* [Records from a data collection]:
________________________

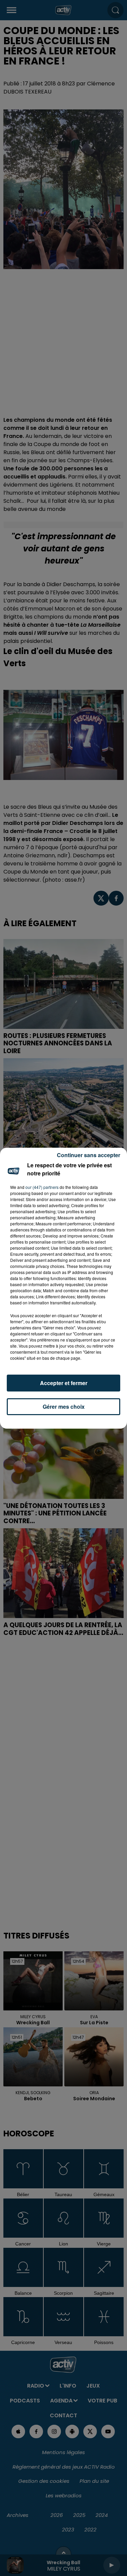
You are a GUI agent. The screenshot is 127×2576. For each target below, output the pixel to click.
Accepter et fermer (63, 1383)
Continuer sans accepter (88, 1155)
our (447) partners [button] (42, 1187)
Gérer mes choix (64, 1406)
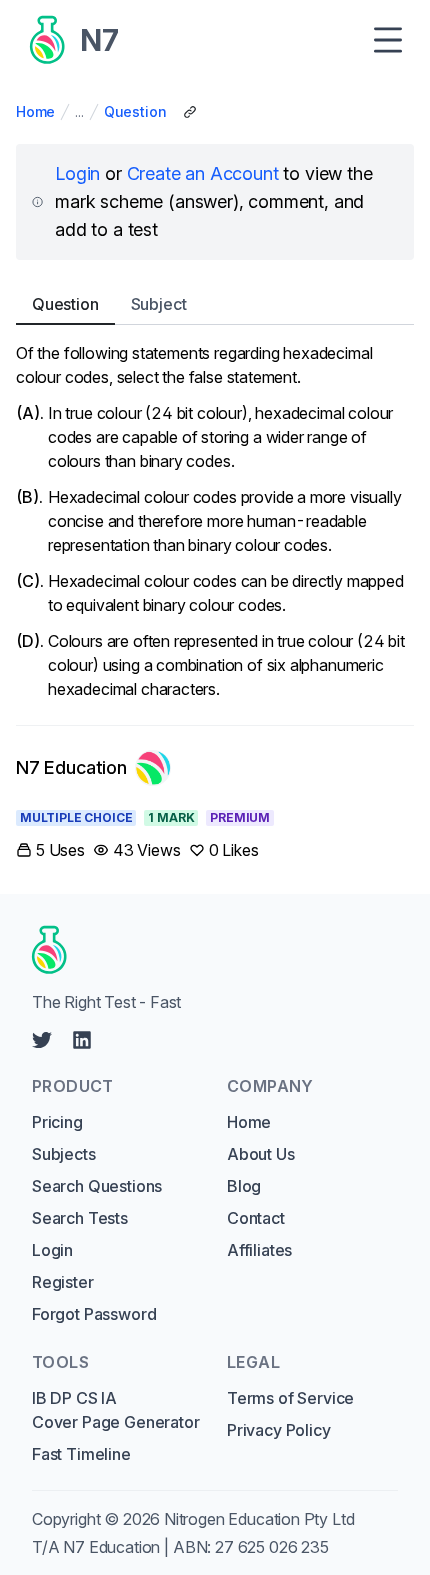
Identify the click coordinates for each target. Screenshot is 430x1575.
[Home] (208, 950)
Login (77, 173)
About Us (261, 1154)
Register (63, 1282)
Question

________________________

* [Problem to work on]:
Starting at the first line of the data, set down each line exactly until you have copied the line with "Gérer mes choix (64, 1406)", but leave the pictures out.

* [Answer to the problem]:
You are a GUI agent. The screenshot is 127×2576. For each target below, output the pixel to click.
Accepter et fermer (63, 1383)
Continuer sans accepter (88, 1155)
our (447) partners [button] (42, 1187)
Gérer mes choix (64, 1406)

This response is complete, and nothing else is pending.